In the records, swap "chevron arrow" for "arrow icon" and reproduce the lines with nothing else changed. Omit the pictures from your answer.

### Records provided ###

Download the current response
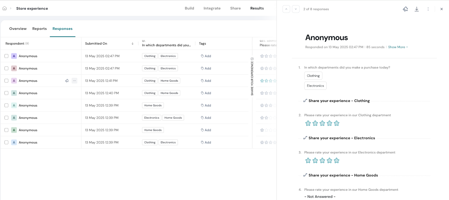This screenshot has width=449, height=200. point(417,9)
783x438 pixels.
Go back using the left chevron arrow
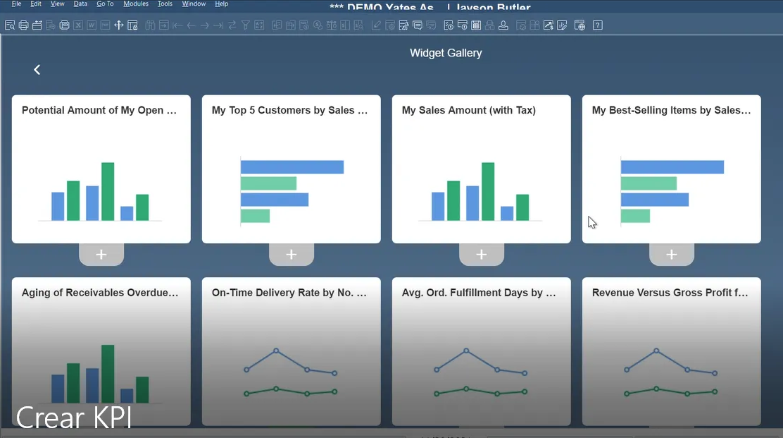(37, 69)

###

**Task response:**
Download the current response
This screenshot has width=449, height=200. point(417,9)
783x438 pixels.
Go back using the left arrow icon
(37, 69)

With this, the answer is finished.